Advice: Marry for Sex or Stability?Posted: September 1, 2015
Dear Miss Sunshine and Shy Desi Boy,
I’m in a bit of a dilemma and need your help. I’ve been introduced to three boys as potential marriage prospects (rishtas). I am not attracted to two of them and find it hard to imagine having sex with either of them. While both boys are virgins and have very good careers and other good attributes, I don’t have a very open relationship with them in terms of communication. They are of a traditional mindset which I am not.
The third boy whom I’ve been introduced to is not a virgin and is also not well settled in his career. He has had sex with many women before.
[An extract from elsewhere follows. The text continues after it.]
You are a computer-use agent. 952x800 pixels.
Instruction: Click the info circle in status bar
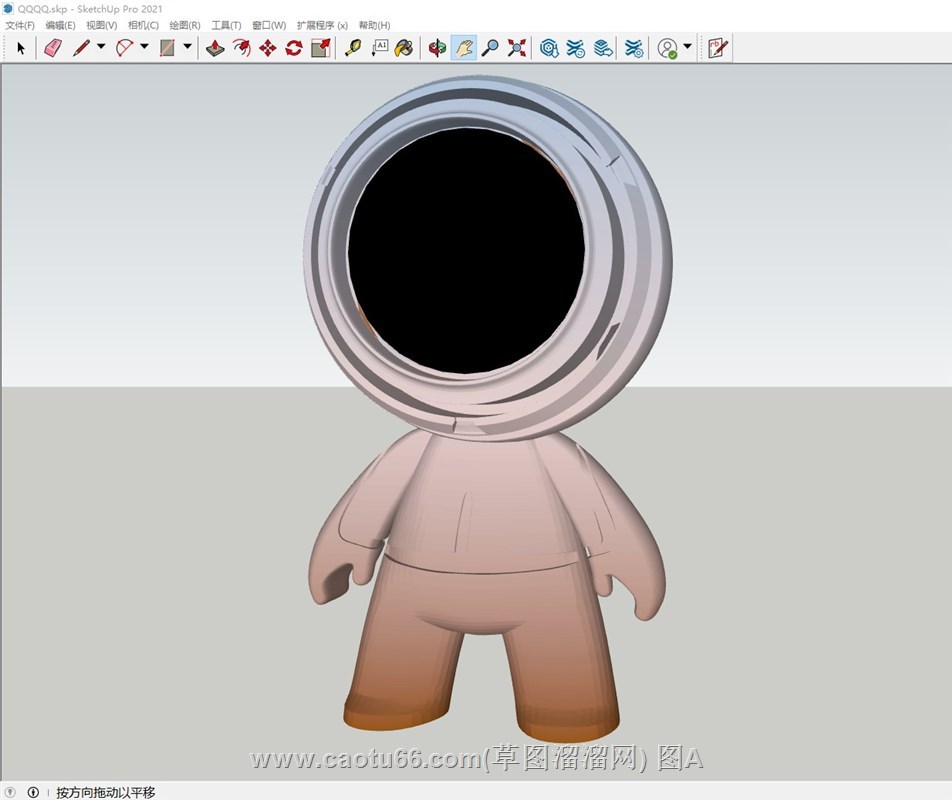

However, I am very attracted to him and can imagine myself having sex with him. The only problem is that I am a virgin and find it hard to trust him with his past sexual history and am worried he may cheat within marriage. I have been able to talk to him about everything from money to even how frequent he would like sex with me if we do get married as well as his previous sexual history and my concerns regarding the same.
Is attraction very important to enjoy sex? Do you think it is possible to have a fulfilling relationship with someone you are not attracted to? I know financial stability is also important. I’m just confused as to whether I should marry for money and comfort or marry for love…considering life it not really a fairytale.
Thank you for your help.
Sex or Stability
Miss Sunshine replies:
You can have both sex and stability, but there is no guarantee of either. Personal finances have cycles of boom and bust just like sexual passion. If there is anything I’ve come to understand about the nature of good relationships it’s that the things that make them last are not the things that necessarily make life easy or comfortable. Lasting marriages require a commitment to make them last, first and foremost. Lasting and happy marriages also require deep mutual respect, dedication to reciprocity and mutual fulfillment, and values and lifestyle habits that are harmonious. Sexual attraction is very important, but that too is contingent and unstable it can grow and it can shrink.
You are right to be worried about sex, and I don’t think you should marry someone for whom you hold no sexual attraction, but sexual desire can be generated and nurtured. It’s just that you can’t know these things until you’ve tried. Your approach leaves you with a number of blind spots and so you’ve resorted to trying to make educated guesses in the place of informed decisions. You can’t possibly estimate one man’s fidelity based on the number of women he’s slept with. Very good careers can mean very little if someone is irresponsible with money.
I know very little about your situation, but I know that these aren’t the last three men in the world. I’d recommend that you continue to spend time with the men who interest you. Perhaps a longer courtship will give you the time to develop the things that facilitate sexual attraction like friendship, trust, enjoyment of one another’s company, a little flirting! If none of these men can hold your interest enough to want to know them more, then keep looking.
Shy Desi Boy replies:
Here is an ugly reality that we need to change: men are given the space in our society to insist that they want (even need!) an attractive partner but women are often stigmatized when they try to do the same.
My advice is that if you are not attracted to two of the men, do not go for them. I know others will tell you differently—that attraction grows, that looks change, that sex is not just about looks. So what—the question is what do you want? I have been in a sexless relationship and trust me—it feels awful. It causes low self-esteem and leads to constant fights. If you are already not feeling it with two of the people you are meeting, why do you think it would change?
I think good sex on marriage requires that at some level, you are attracted to your partner—it may not be his looks—but there has to be something about that person that will make you want to be intimiate with him.
The third person you spoke about seems promising. But a few things. First, his sexual past. Ask yourself why you like that he has had a past. Do you want someone experienced? This could be a good thing but it can be challenging too, especially since you have not had sex before. It is encouraging that you are both already open enough with each other that you feel comfortable talking about a topic like sex. Believe me, that is rare.
Second, his possibility of cheating. Just because a person has a past does not mean they will cheat. The real question is how does this man view his past sexual experiences? If he is still on Tinder or if he thinks about going on Ashley Madison while married, then obviously I would be cautious.
Third, his career. I would not worry about where a person is at when you meet them. What matters is where they are heading. If this person has ambition to make something out of his life and is committed to making you happy (and yes, sexually satisfied), then I say go for him. And if society tells you this is not the type of man that you should want, remember this: when has society ever given advice to women that is not patriarchal?